Del duelo judicial entre una de las partes y uno de los testigos

Beaumanoir dice (1) que si un hombre veía que algún testigo iba a declarar contra él, podía recusarlo manifestando a los jueces que la parte contraria se valía de un testigo falso y calumniador, y si el testigo quería sostener la querella, daba las prendas de batalla. No se abría ya ninguna información, porque si el testigo era vencido quedaba sentado que la parte había producido un testigo falso y perdía su pleito.

Era menester que no se dejara jurar al segundo testigo, porque una vez que diera su testimonio habría terminado el asunto por la deposición de dos testigos; pero impedida la del segundo, la del primero resultaba inútil.

Suprimido de este modo el segundo testigo, la parte contraria no podía pedir que fuesen oídos otros y perdía el pleito; pero si había prendas de batalla, podía presentar nuevos testigos (2).

Según Beaumanoir, el testigo podía decir a su parte, antes de prestar declaración: No aspiro a combatir por vuestra querella ni a defenderla; pero si queréis defenderme, yo mantendré con gusto la verdad. La parte quedaba obligada a defender al testigo y si era vencida no perdía el cuerpo (3), pero el testigo era rechazado.

Creo que esto era una modificación de la antigua costumbre, y lo que me hace creerlo es que este uso de retar a los testigos se halla establecido en la ley de los Bávaros y en la de los Borgoñones (4) sin restricción alguna.

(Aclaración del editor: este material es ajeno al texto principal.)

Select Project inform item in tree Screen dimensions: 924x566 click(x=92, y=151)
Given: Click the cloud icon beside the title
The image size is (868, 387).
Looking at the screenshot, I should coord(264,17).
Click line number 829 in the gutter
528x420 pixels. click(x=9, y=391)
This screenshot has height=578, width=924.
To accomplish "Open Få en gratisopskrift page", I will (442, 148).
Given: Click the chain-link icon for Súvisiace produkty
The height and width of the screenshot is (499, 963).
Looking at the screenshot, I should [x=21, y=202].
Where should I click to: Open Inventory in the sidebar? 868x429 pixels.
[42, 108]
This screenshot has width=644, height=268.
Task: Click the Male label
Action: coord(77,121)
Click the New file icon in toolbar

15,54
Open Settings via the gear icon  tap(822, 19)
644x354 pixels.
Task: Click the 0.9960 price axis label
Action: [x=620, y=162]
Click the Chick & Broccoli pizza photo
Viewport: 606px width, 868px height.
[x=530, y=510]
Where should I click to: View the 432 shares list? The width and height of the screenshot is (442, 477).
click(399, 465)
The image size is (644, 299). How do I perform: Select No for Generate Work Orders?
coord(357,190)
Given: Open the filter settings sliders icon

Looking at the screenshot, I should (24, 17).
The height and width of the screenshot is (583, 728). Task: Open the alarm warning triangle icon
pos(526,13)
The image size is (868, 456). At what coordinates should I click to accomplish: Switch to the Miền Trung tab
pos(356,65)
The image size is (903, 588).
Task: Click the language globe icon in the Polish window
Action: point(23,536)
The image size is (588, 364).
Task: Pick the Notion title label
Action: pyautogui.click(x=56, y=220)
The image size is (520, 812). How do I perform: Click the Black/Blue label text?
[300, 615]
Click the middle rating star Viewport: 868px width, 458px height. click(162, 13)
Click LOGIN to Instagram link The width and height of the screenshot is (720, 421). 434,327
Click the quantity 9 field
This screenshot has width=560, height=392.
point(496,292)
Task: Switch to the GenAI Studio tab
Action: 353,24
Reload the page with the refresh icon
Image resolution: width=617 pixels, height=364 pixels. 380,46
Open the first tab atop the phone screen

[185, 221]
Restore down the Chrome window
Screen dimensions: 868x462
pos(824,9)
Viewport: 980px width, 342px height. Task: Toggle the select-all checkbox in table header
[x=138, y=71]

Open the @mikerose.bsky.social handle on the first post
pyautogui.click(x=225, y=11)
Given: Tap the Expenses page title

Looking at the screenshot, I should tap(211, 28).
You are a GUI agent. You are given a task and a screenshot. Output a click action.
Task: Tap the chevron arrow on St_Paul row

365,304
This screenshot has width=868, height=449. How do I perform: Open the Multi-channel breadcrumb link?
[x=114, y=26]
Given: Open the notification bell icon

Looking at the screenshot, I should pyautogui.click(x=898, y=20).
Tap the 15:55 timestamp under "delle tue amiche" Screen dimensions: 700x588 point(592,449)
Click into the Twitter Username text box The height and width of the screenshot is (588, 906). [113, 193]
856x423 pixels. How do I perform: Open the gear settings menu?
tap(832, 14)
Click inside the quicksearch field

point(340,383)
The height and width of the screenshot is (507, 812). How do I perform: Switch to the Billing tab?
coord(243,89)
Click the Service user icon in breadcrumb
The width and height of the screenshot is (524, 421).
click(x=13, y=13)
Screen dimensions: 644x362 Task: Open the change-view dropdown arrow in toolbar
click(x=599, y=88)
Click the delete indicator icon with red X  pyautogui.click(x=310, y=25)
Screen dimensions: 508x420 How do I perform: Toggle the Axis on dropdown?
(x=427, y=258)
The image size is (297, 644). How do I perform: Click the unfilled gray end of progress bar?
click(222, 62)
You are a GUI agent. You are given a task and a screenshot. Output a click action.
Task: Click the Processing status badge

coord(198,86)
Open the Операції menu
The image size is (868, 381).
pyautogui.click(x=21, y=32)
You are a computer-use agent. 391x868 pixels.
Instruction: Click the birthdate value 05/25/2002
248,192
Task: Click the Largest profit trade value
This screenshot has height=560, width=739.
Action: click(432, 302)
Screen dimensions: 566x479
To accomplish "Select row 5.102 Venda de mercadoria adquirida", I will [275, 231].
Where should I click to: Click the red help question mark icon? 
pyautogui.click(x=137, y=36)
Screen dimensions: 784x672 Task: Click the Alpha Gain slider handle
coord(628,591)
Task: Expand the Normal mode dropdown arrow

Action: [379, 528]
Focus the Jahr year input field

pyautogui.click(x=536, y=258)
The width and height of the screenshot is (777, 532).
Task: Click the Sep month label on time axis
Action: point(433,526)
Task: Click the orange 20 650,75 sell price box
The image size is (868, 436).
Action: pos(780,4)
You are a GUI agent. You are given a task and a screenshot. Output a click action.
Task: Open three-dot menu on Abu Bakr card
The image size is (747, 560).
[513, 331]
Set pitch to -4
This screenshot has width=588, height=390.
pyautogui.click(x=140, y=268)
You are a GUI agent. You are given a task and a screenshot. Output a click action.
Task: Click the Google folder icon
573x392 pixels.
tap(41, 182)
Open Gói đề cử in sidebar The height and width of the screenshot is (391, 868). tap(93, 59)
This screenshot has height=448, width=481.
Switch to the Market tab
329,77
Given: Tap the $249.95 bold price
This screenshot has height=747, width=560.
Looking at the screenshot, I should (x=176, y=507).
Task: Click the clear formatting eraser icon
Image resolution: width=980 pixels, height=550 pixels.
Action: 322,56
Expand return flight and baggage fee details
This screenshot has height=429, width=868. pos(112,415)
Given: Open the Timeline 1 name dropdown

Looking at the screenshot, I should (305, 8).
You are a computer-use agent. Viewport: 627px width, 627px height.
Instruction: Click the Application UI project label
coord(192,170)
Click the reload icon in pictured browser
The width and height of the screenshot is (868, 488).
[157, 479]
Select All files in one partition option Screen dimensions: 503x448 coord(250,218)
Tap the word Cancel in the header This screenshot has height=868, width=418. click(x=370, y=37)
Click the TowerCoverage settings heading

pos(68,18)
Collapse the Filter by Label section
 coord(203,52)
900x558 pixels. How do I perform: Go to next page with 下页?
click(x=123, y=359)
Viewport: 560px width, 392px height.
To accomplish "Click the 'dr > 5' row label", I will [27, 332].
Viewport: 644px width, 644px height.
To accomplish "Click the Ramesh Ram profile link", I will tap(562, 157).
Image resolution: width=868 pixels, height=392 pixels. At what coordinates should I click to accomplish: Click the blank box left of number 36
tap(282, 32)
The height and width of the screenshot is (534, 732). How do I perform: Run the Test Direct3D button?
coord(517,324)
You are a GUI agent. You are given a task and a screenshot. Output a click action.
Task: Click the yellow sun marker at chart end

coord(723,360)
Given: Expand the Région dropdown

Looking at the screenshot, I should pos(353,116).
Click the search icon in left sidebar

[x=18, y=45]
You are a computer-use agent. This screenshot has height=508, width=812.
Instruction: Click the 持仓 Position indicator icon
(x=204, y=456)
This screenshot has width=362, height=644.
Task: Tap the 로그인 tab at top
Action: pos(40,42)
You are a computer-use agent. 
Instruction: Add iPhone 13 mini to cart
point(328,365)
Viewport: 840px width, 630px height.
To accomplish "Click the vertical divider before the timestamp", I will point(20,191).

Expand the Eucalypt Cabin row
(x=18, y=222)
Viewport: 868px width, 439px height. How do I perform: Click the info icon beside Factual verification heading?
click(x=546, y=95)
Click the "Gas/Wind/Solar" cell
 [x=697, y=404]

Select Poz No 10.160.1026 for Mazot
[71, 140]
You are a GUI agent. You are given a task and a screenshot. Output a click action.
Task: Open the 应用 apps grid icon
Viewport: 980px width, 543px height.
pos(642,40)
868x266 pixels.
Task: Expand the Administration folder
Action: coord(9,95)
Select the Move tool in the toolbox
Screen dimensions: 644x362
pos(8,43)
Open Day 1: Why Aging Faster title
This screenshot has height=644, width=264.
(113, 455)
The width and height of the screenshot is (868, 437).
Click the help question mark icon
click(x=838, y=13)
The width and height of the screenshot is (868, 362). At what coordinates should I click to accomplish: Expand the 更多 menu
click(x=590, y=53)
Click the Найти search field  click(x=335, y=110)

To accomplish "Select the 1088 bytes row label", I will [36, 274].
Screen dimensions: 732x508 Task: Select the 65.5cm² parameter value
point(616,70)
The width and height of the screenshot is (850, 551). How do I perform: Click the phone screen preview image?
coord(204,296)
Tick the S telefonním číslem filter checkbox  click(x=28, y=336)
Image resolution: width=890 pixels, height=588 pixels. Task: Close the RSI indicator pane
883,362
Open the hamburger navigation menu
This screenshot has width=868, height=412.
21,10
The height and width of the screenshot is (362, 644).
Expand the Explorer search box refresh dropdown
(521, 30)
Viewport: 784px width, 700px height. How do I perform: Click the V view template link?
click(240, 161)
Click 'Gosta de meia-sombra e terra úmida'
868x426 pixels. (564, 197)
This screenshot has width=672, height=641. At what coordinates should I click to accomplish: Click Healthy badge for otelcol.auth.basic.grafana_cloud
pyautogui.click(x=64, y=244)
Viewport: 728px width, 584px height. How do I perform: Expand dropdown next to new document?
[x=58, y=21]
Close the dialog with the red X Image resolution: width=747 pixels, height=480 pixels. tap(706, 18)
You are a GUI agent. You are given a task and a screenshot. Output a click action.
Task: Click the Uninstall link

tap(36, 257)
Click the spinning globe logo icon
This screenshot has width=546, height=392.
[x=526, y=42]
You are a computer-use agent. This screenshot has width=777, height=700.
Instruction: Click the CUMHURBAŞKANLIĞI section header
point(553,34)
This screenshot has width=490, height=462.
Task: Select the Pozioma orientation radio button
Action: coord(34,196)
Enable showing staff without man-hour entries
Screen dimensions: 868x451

He hablado antes de ahora de la constitución de Gondebaldo, de la que tanto se quejaron Agobardo (5) y San Avlto (6). Cuando el acusado, dice Gondebaldo, presenta sus testigos para jurar que no cometió el delito, el acusador puede llamar al duelo a uno de los testigos; porque es justo que quien promete jurar y dice que conoce la verdad, se apreste a combatir por sostenerla. Este rey no le dejaba al testigo ningún subterfugio para evitar el duelo.


Notas

(1) Capítulo LXI, pág. 315.

(2) Beaumanoir, cap. LXI, pág. 316.

(3) Si el combate se efectuaba por medio de campeones, al vencido se le cortaba la mano.

(4) En la de los Bávaros, tito XVI, párr. 2, en la de los Borgoñones, tít: XLV.

(5) Carta a Ludovico Pio.

(6) Vida de San Avito.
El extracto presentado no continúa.